October news roundup: Scary security stories

Ghosts, ghouls and goblins weren’t the only things to be scared of this October. From cyberattacks to major data breaches that exposed the information of millions, data security (or the lack thereof) was an active concern from small to medium-sized enterprises (SMEs) in every industry.

Below are five stories security and IT pros should read as we kick off November and the holiday season. A season filled with surprises of every shape and form.

Dyn DDoS attack exposes soft underbelly of the cloud (by Fahmida Y. Rashid, InfoWorld)

Many East Coasters woke up to limited access to their favorite websites on Friday, October 21. The world quickly learned a distributed denial-of-service attack (DDos) against internet service provider Dyn was holding sites like Twitter, Netflix and The New York Times hostage. While most were worried about their inability to tweet about the outage, organizations were also unable to access important information like corporate applications. Bombarded with questions about why Twitter widgets and sales tools like Shopify weren’t working, security pros had no choice but to sit and wait for the attack to end. The events of October 21 raise the question, “is this the future of cyberattacks?” If the answer is yes, IT teams need to learn how they can make sure their organizations aren’t severely affected by attacks that are out of their control.

Republicans hacked, skimmed NRSC donations sent to Russian domain (by Steve Ragan, CSO)

Leading up to the presidential election in November, a slew of data breaches have affected political organizations. Most recently, hundreds of Republicans who gave money to the National Republican Senatorial Committee (NRSC) made their donations via a platform that was affected by a code designed to steal personal information and credit card details. While it is still unclear who is behind the attack, politicians and political organizations must be doing their part to ensure data security on the campaign trail.

A breach alone means liability (by Tom Henderson, Network World)

Organizations that think a data breach won’t affect them better think again. Not only should security and IT teams worry about the financial implications of a breach, but also potential legal consequences. A recent case against Nationwide Mutual Insurance found that companies can be charged in court for a data breach even if no personal fraud or identify theft has occurred. Despite no actual damage being caused, Nationwide subjected 11 million customers to the risk of identify theft. Will the increase in legal responsibility for a data breach encourage businesses to improve their security practices?

Breach exposes at least 58 million accounts, includes names, jobs and more (by Dan Goodin, Ars Technica)

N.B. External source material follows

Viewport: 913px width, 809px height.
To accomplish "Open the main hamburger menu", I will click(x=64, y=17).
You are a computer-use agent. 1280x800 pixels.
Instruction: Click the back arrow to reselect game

According to security firm Risk Based Security, the information of more than 58 million subscribers of Modern Business Solutions, a data storage and database hosting services company, was exposed. Revealing names, IP and email addresses, birthdays, occupations and more, the information was pulled using MongoDB, an open source database application. While Modern Business Solutions was responsible for protecting the data, there are steps organizations can take to ensure their data is secure, even with a third party, such as maintaining data integrity through internal auditing.

Cybersecurity staffing issues may be putting you at risk (by Sarah K. White, CIO)

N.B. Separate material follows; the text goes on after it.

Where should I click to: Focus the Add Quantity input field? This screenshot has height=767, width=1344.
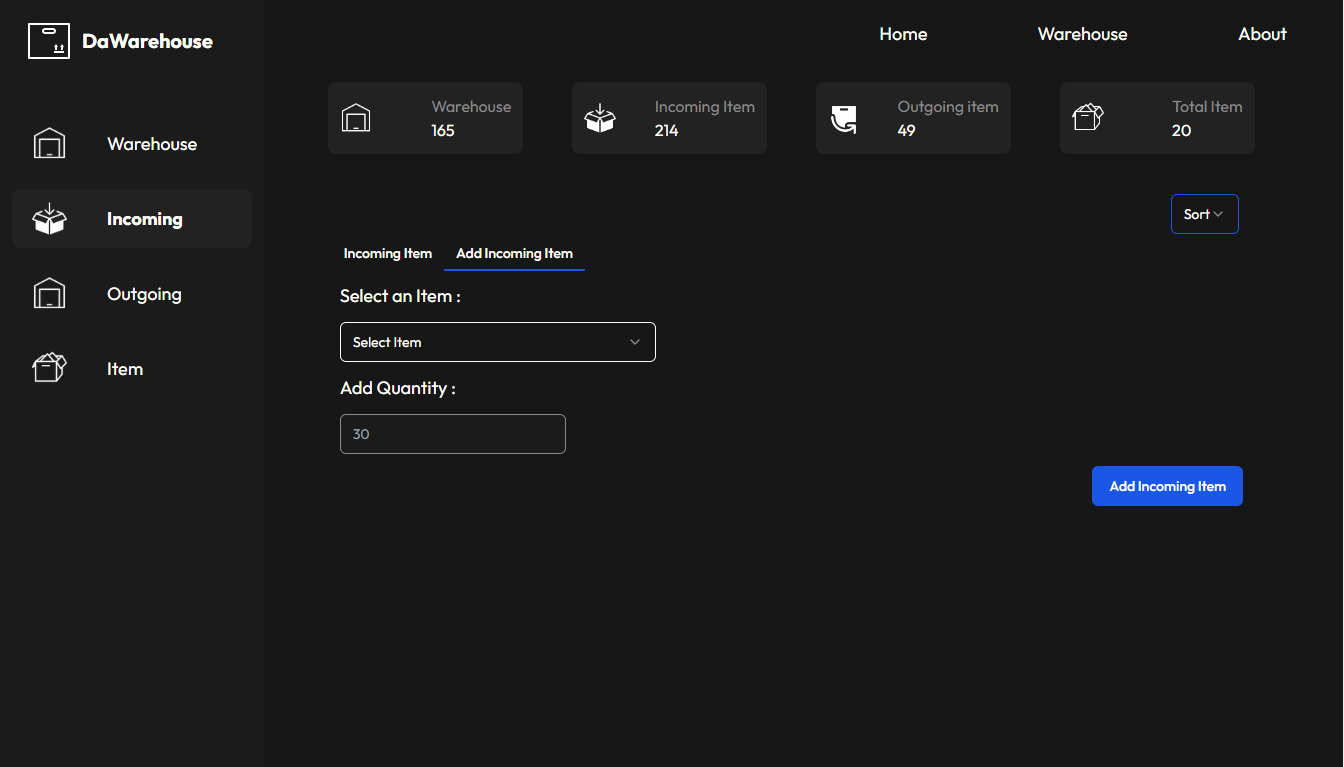pos(452,434)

A recent study from Spiceworks found that less than one-third of companies have a cybersecurity expert on their internal IT teams. While this trend might align with the lack of qualified security pros and a shortage of resources in the industry, working with an outside security provider can help organizations lacking internal experience. By taking on some of the backbreaking work of ensuring data security, a third party can alleviate the stress placed on IT teams that may not have as much training. Organizations should also educate employees and encourage a data-aware culture by sharing security news and highlighting best practices for protecting company-owned data.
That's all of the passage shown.